**DOCUMENT:**

Monday, 30 December 2013

Gabriel Okara: I lost my manuscripts to civil war


Gabriel Okara: I lost my manuscripts to civil war
At 92, renowned poet and novelist, Gabriel Okara, Gabriel Okara is yet to write his swansong; he still has new works in the offing. The elder stateman belongs to the first generation of Nigerian writers who put African literature on the global map.
Okara’s first validation as a writer was in 1953 when his poem, The Call of the River Nun won an award at the Nigerian Festival of Arts. By 1960, he was already recognized as an accomplished literary craftsman. He has published, among others, a novel, The Voice (1964), the poetry collections, The Fisherman’s Invocation (1978) and The Dreamer, His Vision (2005), the juvenelia, Little Snake and Little Frog (1981) and An Adventure to Juju Island (1992).
In the 1960s, Pa Okara worked in civil service and from 1972 to 1980, he was director of the Rivers State Publishing House in Port Harcourt. The proud winner of the Commonwealth Poetry Prize in 1979 and the Nigeria Prize for Literature in 2005, spoke to SOLA BALOGUN and HENRY AKUBUIRO in Port Harcourt on his phenomenal literary career spanning six decades.

You are regarded as a largely self-educated man. At what point in your life did self-education become inevitable?
In those days, there were very few educational openings. For example, secondary schools were very few and it was not very easy to get secondary school admission and go to university afterwards. But I was lucky I got a scholarship to go to Government College, Umuahia, in 1935; and before we could finish, the 2nd World War broke out. Government College, Umuahia, was used as a detention camp for war prisoners. So, we dispersed to various colleges. I was in top class to leave, so I went to Yaba Higher College, which was the highest institution in Nigeria then, something similar to a university; it was up to the standard of a university. The desire to read made one to read and read and attend workshops all over the world, short university courses, and participate in exchange programmes. Later, I went for programmes and training in Comparative Journalism at Northwest University and then elsewhere at various times, off and on, not regular university courses, like Oxford University. So, most of us did that, and got their first degree. But I didn’t continue. That’s how it was in those days.

Lines from a pointing dataset
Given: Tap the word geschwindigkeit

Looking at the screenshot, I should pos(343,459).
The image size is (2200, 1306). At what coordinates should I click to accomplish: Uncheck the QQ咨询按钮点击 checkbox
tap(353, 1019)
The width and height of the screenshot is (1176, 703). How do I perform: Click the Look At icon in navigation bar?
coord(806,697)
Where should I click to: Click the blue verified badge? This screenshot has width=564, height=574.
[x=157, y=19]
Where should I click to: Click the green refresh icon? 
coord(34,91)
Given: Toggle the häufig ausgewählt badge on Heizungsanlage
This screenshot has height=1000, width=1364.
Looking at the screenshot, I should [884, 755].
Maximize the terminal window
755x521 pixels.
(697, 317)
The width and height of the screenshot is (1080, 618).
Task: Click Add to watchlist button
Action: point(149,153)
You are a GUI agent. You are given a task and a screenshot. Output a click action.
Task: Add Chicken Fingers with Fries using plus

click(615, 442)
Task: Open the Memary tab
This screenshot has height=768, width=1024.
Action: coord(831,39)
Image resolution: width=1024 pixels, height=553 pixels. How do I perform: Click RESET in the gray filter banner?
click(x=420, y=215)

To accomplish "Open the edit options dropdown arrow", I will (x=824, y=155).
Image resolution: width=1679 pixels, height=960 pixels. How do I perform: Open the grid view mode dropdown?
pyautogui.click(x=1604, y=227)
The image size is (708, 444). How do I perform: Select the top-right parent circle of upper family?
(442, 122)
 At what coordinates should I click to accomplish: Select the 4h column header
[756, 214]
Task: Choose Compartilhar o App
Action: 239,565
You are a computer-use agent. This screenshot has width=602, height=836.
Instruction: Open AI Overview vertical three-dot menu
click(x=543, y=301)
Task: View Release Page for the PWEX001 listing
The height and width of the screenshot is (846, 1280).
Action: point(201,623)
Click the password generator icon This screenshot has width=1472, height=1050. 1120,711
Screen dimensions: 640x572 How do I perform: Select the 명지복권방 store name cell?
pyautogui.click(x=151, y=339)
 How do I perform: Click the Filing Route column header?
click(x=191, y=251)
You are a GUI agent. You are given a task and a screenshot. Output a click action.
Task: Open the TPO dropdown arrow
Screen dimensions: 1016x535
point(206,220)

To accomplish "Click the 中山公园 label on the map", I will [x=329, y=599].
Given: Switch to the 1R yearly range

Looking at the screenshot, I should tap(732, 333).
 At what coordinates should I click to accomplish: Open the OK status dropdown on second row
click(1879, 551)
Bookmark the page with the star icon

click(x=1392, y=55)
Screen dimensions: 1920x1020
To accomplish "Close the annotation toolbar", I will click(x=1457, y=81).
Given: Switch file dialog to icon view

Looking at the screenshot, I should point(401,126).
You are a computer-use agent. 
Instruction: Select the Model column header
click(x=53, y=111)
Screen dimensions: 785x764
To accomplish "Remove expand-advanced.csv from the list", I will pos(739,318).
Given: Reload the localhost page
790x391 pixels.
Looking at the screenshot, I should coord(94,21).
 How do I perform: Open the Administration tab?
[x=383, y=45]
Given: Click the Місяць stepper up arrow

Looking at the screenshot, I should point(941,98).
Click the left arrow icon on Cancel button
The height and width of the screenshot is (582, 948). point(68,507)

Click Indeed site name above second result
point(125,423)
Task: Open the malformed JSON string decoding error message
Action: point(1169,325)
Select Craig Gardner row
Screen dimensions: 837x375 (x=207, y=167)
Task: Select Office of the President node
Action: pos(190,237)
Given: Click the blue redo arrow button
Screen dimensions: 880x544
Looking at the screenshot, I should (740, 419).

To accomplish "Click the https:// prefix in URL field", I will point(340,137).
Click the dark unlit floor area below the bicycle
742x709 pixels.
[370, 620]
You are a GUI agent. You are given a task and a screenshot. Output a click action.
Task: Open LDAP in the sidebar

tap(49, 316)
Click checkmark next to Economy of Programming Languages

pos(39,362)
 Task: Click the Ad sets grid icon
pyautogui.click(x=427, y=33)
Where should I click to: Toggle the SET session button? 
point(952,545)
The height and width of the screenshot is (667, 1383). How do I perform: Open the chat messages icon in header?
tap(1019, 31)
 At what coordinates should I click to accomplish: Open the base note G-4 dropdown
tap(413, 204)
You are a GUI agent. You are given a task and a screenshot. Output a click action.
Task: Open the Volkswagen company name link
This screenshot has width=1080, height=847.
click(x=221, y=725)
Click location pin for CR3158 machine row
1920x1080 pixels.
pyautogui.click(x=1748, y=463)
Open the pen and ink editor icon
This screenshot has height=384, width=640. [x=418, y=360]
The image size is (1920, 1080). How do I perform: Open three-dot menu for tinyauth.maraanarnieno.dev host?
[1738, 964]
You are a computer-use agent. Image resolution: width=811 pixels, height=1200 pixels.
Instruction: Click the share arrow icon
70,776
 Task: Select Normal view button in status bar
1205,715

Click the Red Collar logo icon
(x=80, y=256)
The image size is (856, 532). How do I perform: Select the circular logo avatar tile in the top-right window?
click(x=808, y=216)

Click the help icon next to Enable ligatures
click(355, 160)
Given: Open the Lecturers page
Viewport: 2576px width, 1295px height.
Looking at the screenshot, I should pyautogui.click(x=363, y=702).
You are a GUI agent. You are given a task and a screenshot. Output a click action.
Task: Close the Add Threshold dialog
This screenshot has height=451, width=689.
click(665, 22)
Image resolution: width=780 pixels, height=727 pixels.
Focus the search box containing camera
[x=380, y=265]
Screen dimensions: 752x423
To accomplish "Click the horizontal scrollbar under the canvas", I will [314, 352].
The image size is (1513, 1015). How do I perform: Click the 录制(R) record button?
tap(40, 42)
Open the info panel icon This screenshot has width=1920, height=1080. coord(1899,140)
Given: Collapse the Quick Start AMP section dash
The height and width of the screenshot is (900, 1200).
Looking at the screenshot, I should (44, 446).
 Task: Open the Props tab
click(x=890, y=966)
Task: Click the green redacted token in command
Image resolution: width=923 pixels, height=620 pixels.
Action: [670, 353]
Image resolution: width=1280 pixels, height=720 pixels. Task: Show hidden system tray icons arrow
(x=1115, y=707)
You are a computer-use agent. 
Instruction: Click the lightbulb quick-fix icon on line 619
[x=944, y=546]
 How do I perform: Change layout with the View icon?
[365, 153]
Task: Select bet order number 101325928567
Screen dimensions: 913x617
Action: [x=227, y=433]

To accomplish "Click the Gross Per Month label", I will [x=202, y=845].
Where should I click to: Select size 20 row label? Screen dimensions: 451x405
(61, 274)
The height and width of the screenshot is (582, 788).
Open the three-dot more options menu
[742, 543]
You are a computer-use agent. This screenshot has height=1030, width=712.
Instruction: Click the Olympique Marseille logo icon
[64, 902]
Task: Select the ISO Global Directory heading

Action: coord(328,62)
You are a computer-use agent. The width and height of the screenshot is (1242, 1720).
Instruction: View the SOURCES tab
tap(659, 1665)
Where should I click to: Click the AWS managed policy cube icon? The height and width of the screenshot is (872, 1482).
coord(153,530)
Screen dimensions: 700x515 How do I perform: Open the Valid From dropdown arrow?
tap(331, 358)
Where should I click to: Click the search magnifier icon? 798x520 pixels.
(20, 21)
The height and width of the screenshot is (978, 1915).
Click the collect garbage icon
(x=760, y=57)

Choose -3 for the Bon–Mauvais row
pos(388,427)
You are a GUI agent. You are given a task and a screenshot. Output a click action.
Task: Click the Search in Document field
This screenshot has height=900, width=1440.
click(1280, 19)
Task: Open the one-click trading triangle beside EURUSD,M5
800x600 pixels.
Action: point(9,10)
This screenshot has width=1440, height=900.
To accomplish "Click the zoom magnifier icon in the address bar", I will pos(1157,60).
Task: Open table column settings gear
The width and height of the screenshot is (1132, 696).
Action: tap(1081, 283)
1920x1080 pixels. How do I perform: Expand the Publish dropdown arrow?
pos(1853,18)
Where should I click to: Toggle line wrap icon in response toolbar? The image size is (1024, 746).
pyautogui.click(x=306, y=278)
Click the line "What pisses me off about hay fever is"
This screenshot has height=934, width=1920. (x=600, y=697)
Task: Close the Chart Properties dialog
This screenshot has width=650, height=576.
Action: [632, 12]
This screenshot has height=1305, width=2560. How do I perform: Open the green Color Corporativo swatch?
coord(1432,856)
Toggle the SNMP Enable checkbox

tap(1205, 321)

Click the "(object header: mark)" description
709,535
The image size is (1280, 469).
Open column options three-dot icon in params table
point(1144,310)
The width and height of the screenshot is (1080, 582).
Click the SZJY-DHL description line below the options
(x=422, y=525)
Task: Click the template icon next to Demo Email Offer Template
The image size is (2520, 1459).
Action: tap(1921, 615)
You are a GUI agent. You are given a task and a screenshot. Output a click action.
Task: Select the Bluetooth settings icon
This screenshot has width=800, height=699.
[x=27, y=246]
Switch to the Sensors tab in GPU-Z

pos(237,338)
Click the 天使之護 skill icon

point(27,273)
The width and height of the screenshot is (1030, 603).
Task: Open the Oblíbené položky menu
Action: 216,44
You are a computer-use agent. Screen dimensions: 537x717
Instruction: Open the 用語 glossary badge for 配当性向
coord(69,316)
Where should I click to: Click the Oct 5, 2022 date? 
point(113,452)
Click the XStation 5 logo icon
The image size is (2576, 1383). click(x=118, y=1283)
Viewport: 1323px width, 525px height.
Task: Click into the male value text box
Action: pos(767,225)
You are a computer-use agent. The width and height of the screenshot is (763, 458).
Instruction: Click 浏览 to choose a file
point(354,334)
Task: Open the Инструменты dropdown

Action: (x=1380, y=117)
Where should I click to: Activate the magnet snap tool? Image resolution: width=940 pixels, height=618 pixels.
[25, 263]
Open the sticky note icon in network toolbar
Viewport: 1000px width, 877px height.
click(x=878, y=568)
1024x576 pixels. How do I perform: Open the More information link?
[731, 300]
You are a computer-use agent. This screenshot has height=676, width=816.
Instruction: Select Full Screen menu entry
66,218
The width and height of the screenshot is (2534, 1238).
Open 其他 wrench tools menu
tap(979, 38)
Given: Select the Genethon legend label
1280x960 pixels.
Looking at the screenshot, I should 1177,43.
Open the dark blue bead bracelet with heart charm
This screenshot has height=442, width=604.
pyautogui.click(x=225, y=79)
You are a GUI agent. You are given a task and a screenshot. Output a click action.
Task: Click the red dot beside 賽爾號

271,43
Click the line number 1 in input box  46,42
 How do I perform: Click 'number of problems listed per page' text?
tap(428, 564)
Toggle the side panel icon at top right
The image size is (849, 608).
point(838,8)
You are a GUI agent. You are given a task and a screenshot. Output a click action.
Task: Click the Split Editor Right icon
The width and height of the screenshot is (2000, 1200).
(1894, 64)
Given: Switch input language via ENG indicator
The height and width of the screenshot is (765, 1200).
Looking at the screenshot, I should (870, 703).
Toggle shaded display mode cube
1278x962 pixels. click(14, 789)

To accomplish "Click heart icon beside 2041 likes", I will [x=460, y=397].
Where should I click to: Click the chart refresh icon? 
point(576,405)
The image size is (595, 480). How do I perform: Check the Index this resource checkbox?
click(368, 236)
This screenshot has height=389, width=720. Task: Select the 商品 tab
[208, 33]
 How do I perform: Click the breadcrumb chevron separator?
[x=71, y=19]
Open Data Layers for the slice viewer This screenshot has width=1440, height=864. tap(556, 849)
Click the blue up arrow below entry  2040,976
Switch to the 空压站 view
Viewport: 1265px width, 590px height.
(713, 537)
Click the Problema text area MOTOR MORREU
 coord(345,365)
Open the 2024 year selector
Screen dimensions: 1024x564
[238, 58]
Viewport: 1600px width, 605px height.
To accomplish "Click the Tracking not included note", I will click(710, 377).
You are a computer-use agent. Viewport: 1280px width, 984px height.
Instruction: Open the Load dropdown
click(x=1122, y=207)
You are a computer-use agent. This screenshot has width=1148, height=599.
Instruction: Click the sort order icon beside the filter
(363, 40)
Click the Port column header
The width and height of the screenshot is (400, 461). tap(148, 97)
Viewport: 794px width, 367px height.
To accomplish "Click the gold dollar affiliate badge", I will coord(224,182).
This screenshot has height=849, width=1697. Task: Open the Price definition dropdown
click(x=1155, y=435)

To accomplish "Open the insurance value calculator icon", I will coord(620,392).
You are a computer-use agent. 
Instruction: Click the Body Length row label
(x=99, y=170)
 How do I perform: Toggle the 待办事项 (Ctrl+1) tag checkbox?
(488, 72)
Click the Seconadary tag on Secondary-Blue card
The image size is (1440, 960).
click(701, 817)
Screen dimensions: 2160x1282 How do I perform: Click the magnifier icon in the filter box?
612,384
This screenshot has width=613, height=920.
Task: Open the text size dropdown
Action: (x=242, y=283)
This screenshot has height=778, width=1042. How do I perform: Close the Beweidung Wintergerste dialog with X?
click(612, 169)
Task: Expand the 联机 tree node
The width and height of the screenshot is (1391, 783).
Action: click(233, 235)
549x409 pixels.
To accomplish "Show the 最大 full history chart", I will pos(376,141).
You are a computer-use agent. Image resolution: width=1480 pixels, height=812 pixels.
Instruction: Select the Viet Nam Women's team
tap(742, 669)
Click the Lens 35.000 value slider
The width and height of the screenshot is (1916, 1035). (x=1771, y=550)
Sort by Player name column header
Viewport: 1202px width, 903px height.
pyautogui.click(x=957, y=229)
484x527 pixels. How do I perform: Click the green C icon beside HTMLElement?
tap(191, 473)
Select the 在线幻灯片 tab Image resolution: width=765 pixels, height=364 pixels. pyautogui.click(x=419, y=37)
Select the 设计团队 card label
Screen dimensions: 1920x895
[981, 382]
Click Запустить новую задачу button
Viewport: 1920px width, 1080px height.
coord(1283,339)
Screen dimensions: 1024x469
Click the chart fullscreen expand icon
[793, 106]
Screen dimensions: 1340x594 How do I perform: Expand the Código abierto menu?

**INSTRUCTION:**
Answer these about the Gabriel Okara interview:
1. Which poem by Okara won an award at the Nigerian Festival of Arts in 1953?
2. What did Okara direct from 1972 to 1980?
3. What was Government College, Umuahia, used as after the Second World War broke out?

**ANSWER IN FULL:**
1. The Call of the River Nun
2. The Rivers State Publishing House in Port Harcourt
3. A detention camp for war prisoners